Hal ini berpotensi mendorong Iran untuk mengintensifkan pengembangan program nuklirnya sebagai respons atas tekanan AS. Pada gilirannya, bisa menimbulkan kekhawatiran bagi Israel dan sekutu AS di kawasan tersebut.
"Konflik semacam ini akan memiliki dampak luas bagi stabilitas global, terutama di pasar energi, mengingat pentingnya Selat Hormuz sebagai jalur distribusi minyak dunia," ucapnya.
Sedangkan kebijakan Trump di Ukraina yang masih berseteru dengan Rusia, kemungkinan akan melunak.
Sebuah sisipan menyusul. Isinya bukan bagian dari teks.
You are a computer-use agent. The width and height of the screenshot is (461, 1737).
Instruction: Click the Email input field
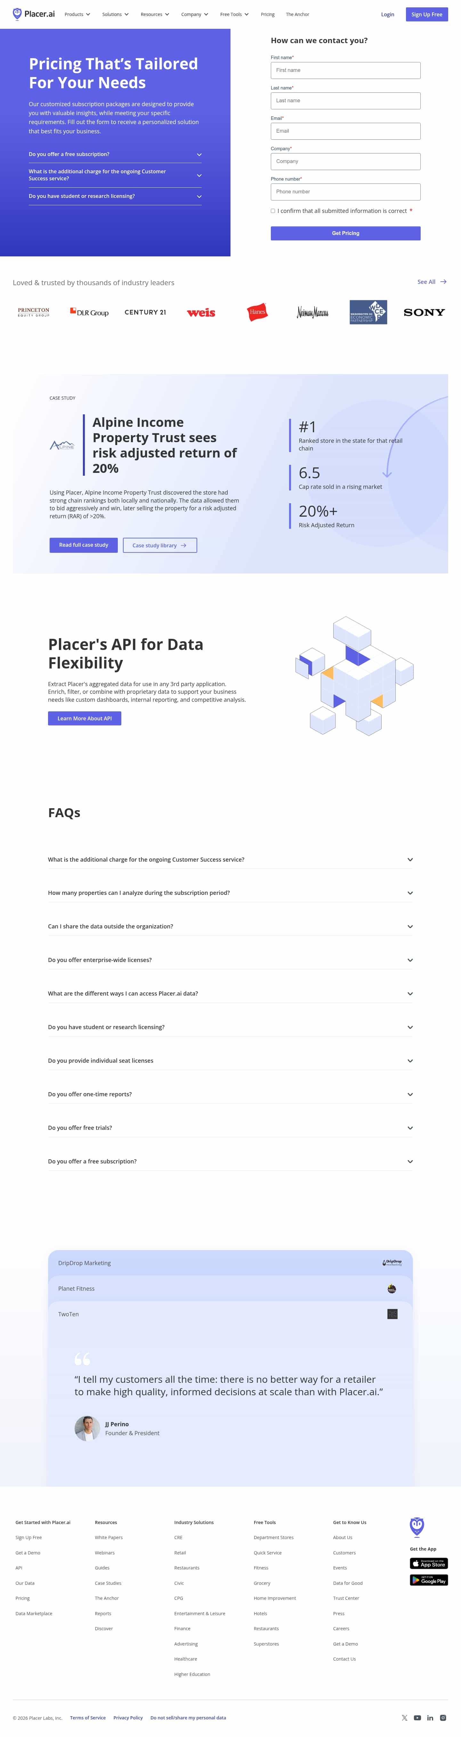pyautogui.click(x=345, y=131)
Sebab, pada periode sebelumnya Trump memiliki pendekatan yang lebih lunak dan ramah terhadap Rusia.
Fahmi memprediksi, kemungkinan Trump akan mengurangi atau bahkan menghentikan bantuan AS untuk Ukraina dengan alasan mengutamakan urusan dalam negeri.
"Jika ini terjadi, Ukraina mungkin kehilangan dukungan utama dalam perlawanan terhadap Rusia, yang bisa membuat posisi Ukraina semakin rentan. Saya melihat bahwa ini berpotensi mengubah dinamika konflik di Eropa Timur dan menimbulkan tantangan baru bagi sekutu-sekutu NATO," tukasnya.